Resource endorsed by the professor: learnopencv.

Massively used in many application nowadays. It’s taking ground from NeRF.

It’s a rasterization method that enables real-time rendering of photorealistic scenes learned from a limited set of images. The scene is represented by millions of Gaussians.

Fast rendering using GPU and avoiding ray-marching.

PRO: Gaussians are differentiable you can include them in stochastic infrastructures Can be parallelized — use of GPU

NeRF is heavy computationally. It’s mainly why it lost ground. It was using the volumetric ray marching: for each pixel, you want to know along the projective line if that particular points is empty or full.

The meshes (triangle representing the surface), are not able to reproduce complicated geometries and thin details (hair, vegetation, etc.)

Meshes are not efficient when you have billions of points representing a surface (let’s say a building)

3DGS is a simple yet nice idea: the scene (3D world) can be represented by big collections of 3D Gaussians (ellipsoids), and they are overlayed one over another and create shapes.

When you have a homogenous surface (a wall), you only need 1 Gaussian to represent it with small amounts of parameters.

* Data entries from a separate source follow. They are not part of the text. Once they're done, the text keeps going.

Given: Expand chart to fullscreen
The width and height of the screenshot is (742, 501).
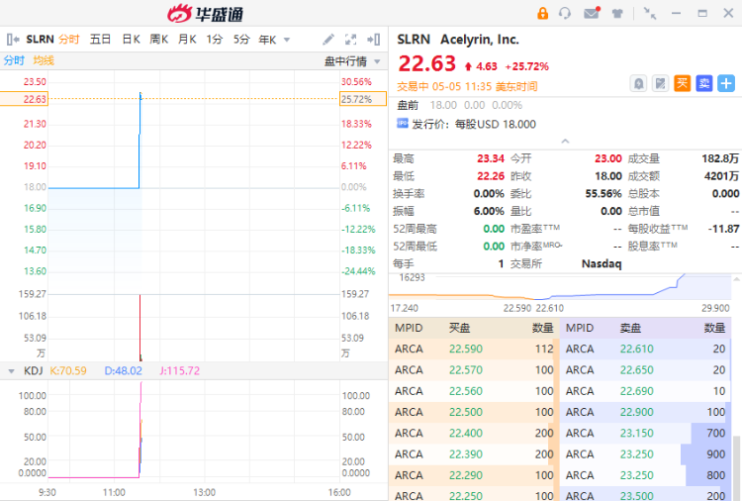Looking at the screenshot, I should [350, 40].
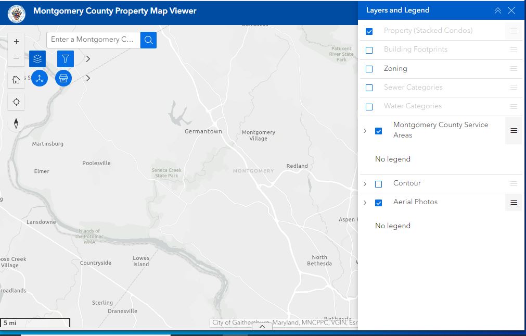Reset map orientation with compass icon
The image size is (526, 336).
click(16, 123)
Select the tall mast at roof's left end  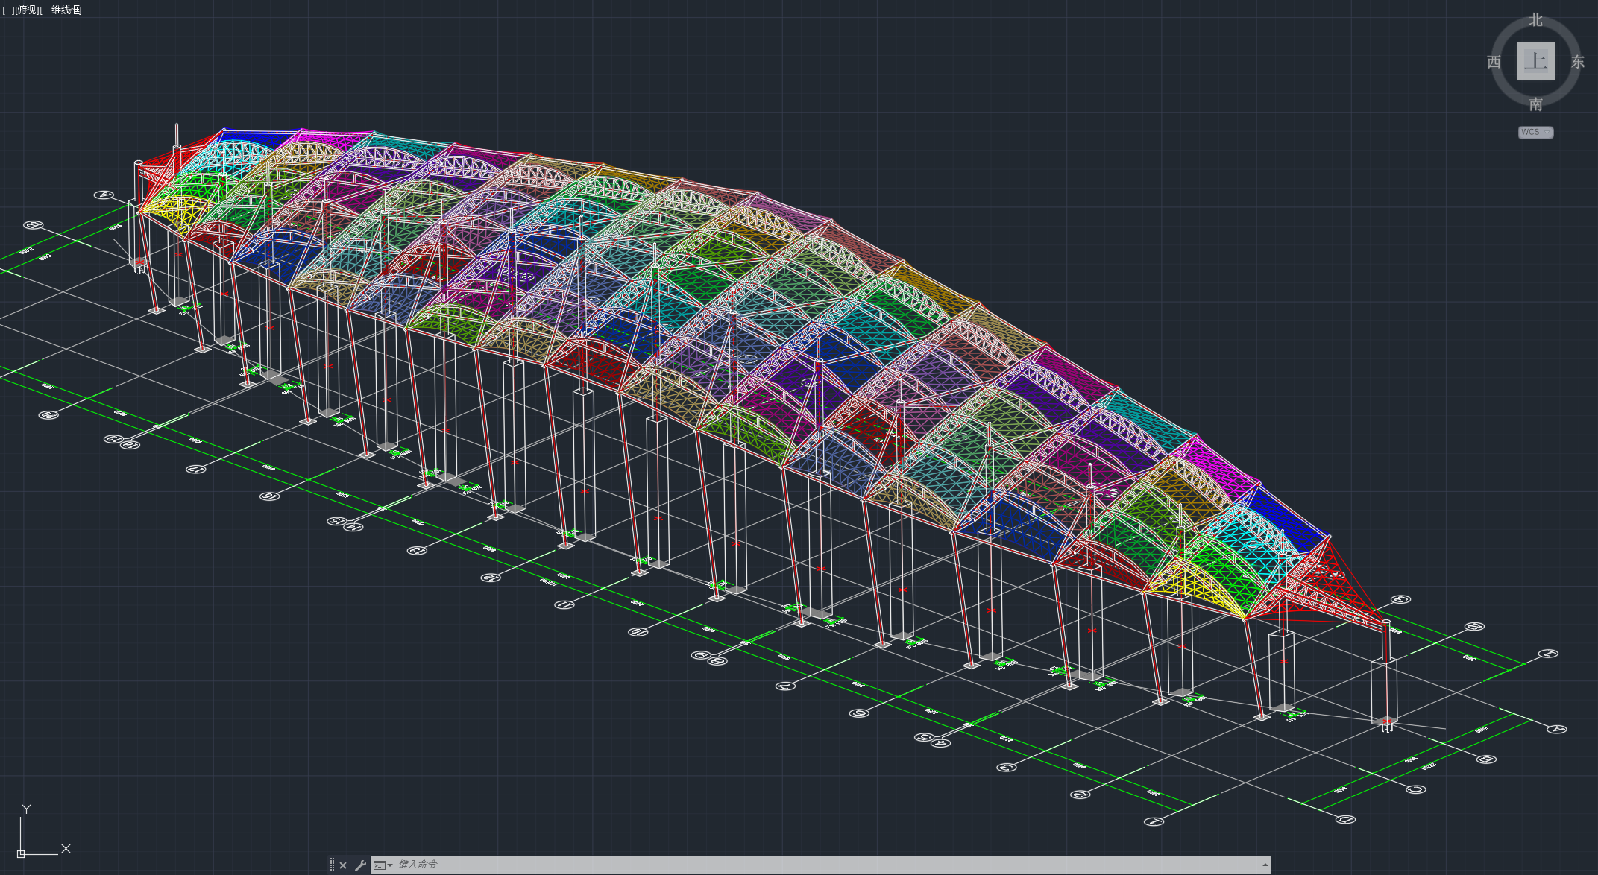pyautogui.click(x=177, y=138)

It’s called splatting because they get these 3d volumes and go with them into 2D (splatting)

We assume the 3 axes are always positive (because we need real space).

Each Gaussian has 5 learnable parameters:

  • Mean
  • Covariance
  • Color (changes in terms of the direction I’m looking at)
  • Opacity
  • Spherical Harmonic Parameters

A scene has 10M gaussian 50M parameters.

Ray Marching: Sample iteratively in my volume (the colors) and take the sum to estimate the volume.

SSIM reflect and try to merge the 3D components together. Just understand that it considers Luminance, Contrast and Structural Information.

The goal of Gaussian Splatting is to make the image good looking, not 3D realistic.